_出典抜粋:_

この最初の工程におけるこれら3成分の混合は、すべての成分が水相に均一に溶解したものではなくてもよい。すなわち、室温においては、亜鉛化合物も金属水酸化物も上述した濃度は飽和溶解度を越えた濃度のものであることから、一部が不溶物として存在することもある。このような状態で、工程の途中の段階において不溶物が存在する状態があっても差し支えない。なお、不溶物が発生した場合、必要に応じて工程中で濾過する工程等を行ってもよい。
【0018】
亜鉛化合物としては特に限定されず、塩化物、硝酸塩、硫酸塩等のような無機酸塩や、また、ギ酸亜鉛や酢酸亜鉛のような有機酸塩を使用することもできる。これらのうち、酸化亜鉛、水酸化亜鉛を使用すると、対イオンが不純物として最終生成物に残存することがない点で特に好ましい。

_データ部分:_
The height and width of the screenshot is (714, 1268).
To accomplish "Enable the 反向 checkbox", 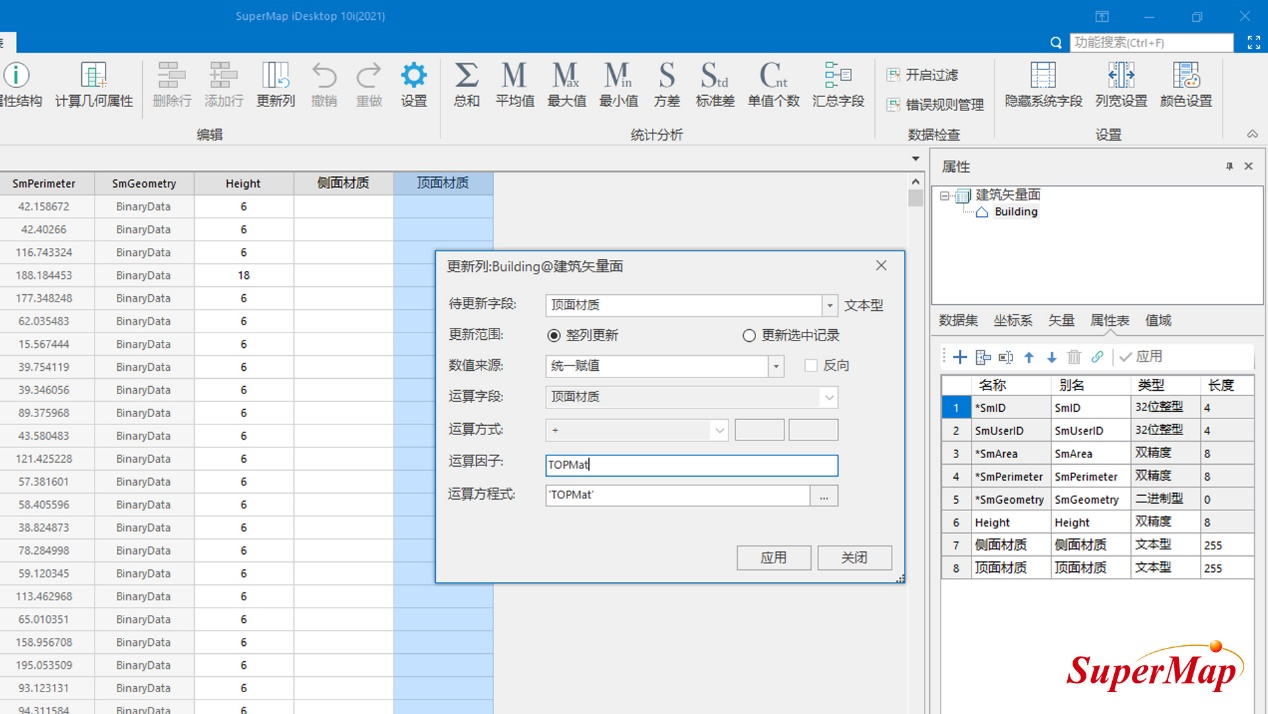I will pyautogui.click(x=811, y=366).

_課題 A:_ 亜鉛化合物の抜粋で、酸化亜鉛や水酸化亜鉛を使うのが特に好ましいとされる理由は何か。
_課題 B:_ 亜鉛化合物についての抜粋を、最後の文の後から続けて書け。

_最終回答 A:_ 対イオンが不純物として最終生成物に残存することがないため。

_最終回答 B:_
【0019】
上記亜鉛化合物の使用量は、亜鉛金属基準で3.0~3.9M(すべての成分が溶解した場合の溶液基準)の濃度となることが好ましい。亜鉛化合物の使用量がこの範囲であると、塩基性成分量に対する亜鉛化合物の溶解量が高くなる点で好ましい。
上記下限は、3.2Mであることが好ましく、3.4Mであることが更に好ましい。上記上限は、3.9Mであることが好ましい。
【0020】
アルカリ金属及び/又はアルカリ土類金属の水酸化物としては特に限定されないが、具体的には、水酸化カリウム又は/及び水酸化ナトリウムであることが好ましい。これらの金属水酸化物は強塩基性を有し、亜鉛を溶解させる能力が高いためである。これらの2種以上を混合して使用することもできる。最も好ましくは、水酸化カリウムを使用することができる。水酸化カリウムを使用することで最も効率的に上述した高濃度の亜鉛溶液を得ることができる。
【0021】
上記アルカリ金属及び/又はアルカリ土類金属の水酸化物の使用量は、13.0~15.6M相当量(すべての成分が溶解した場合の溶液基準)となる量である。このような量で高濃度の亜鉛を溶解させることができる点で好ましい。上記下限は、13.5Mであることが好ましく、14.0Mであることが更に好ましい。上記上限は、15.5Mであることが好ましく、15.0Mであることが更に好ましい。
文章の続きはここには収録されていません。